Blackwells also suggested using generative AI to create new Disney characters, with a source dryly noting that Blackwells slide decks appear to use AI-generated images with characters that bear some resemblance to Disney characters like Donald Duck, and misspelled words like “subscribber.”
While Disney’s stock price has rebounded after the Feb. 7 earnings call, in which Iger rattled off a slew of new projects, like a Moana animated sequel, a $1.5 billion investment in Epic Games and the acquisition of Taylor Swift’s Eras Tour movie for Disney+, Trian has remained dismissive. Peltz called the news a “throw spaghetti on the wall and see what sticks” strategy.
Beyond the earnings call, Disney has been aggressive in releasing its own letters to shareholders, and using Professor Ludwig Von Drake (he’s Donald Duck’s uncle) to help educate Disney’s retail shareholder base about the vote, seeking to ensure that it does not suffer a repeat of 2004.
A few months after that proxy fight, Roy E. Disney was the keynote speaker at an event hosted by The Council of Institutional Investors, and he took the opportunity to gloat, comparing Eisner to “a third world dictator of a once great country,” and touting the results of his activist campaign as being “unprecedented in the annals of American history.”

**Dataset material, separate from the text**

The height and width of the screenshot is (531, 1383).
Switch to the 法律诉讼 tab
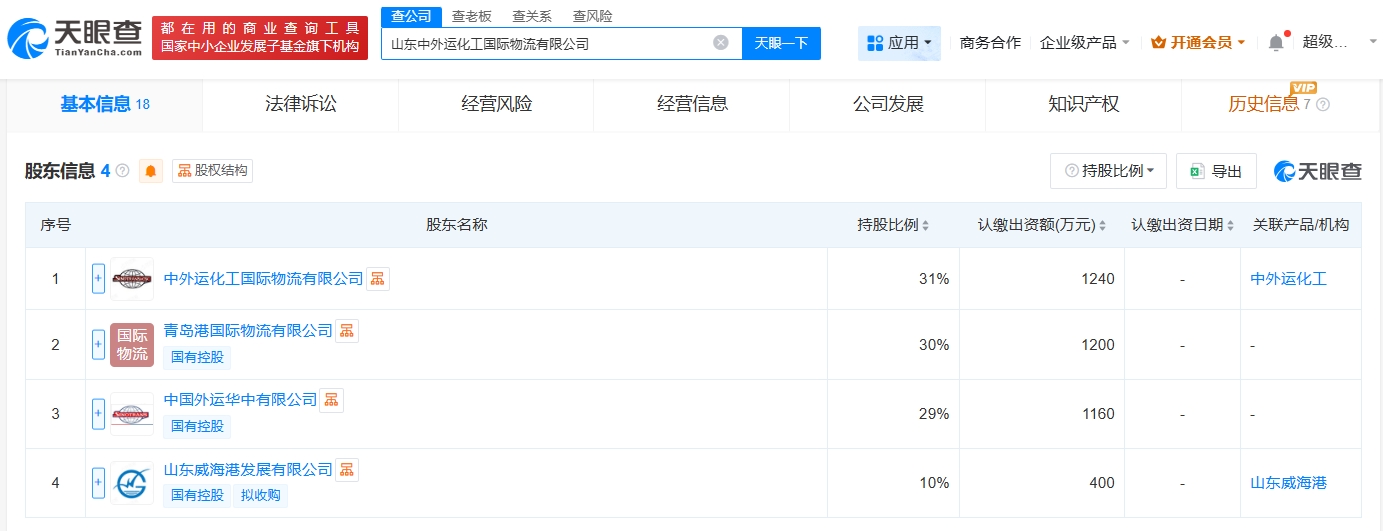[x=300, y=104]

Peltz has run more than a few successful proxy fights, mostly in the consumer goods space, and while he does not have the support of the Disney family, he does have some high-profile friends (another Bob Iger nemesis, Tesla founder Elon Musk, was pictured Feb. 3 standing alongside Peltz at the Los Angeles premiere of Lola, directed by Peltz’s daughter Nicola Peltz Beckham).

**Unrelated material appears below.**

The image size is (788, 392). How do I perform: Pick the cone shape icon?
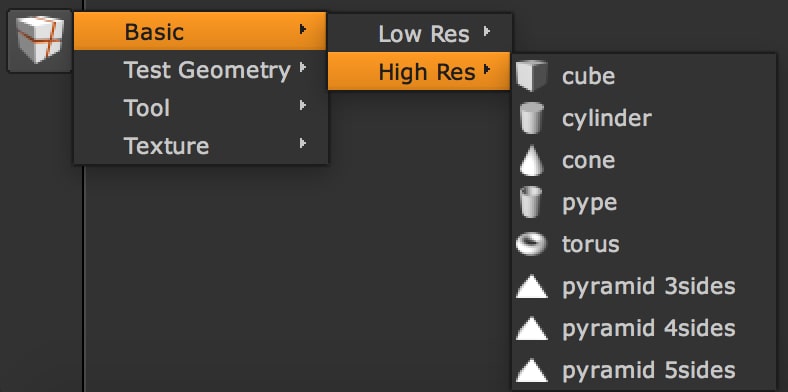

But Disney’s share price is rebounding, and its corporate strategy is coming together (putting aside the succession issue). Morgan Stanley’s Ben Swinburne, in a March 3 note titled “realistic optimism,” wrote that the firm was raising its price target on Disney “to reflect a more rapid and confident path to streaming profits in the quarters and years ahead.”
And unlike in 2004, when a majority of Disney’s own employees voted to withhold their votes for Eisner (as recounted in the book DisneyWar), there’s little question whose loyalty they share this time around.

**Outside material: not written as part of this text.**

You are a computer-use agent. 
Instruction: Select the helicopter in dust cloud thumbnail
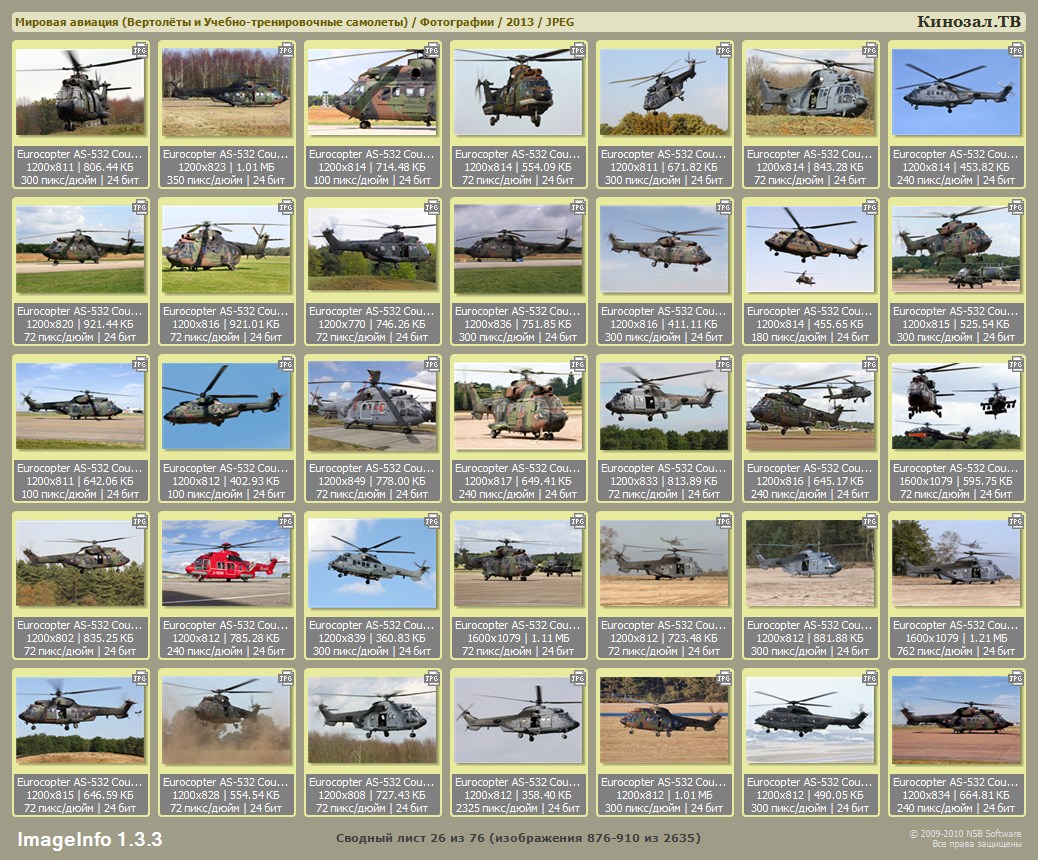click(225, 720)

So while the ISS recommendation is still uncertain, and the ability for retail shareholders to sell voting rights is a new wrinkle, there’s reason to believe this proxy fight won’t be like the last one, though the sheer number of players on the field mean that the ending remains unwritten.
Speaking at a Morgan Stanley conference on March 5, Iger seemed exasperated by the proxy fights, noting that managing a company with as many different business lines as Disney “takes not only a significant amount of knowledge, but a tremendous amount of time and focus.”
“And this campaign is in a way designed to distract us, to take our eye off all those balls that we talked about … It’s that simple,” Iger said. “And I am working really hard to not let this distract me. Because when I get distracted, everybody who works for me gets distracted. And that’s not a good thing.”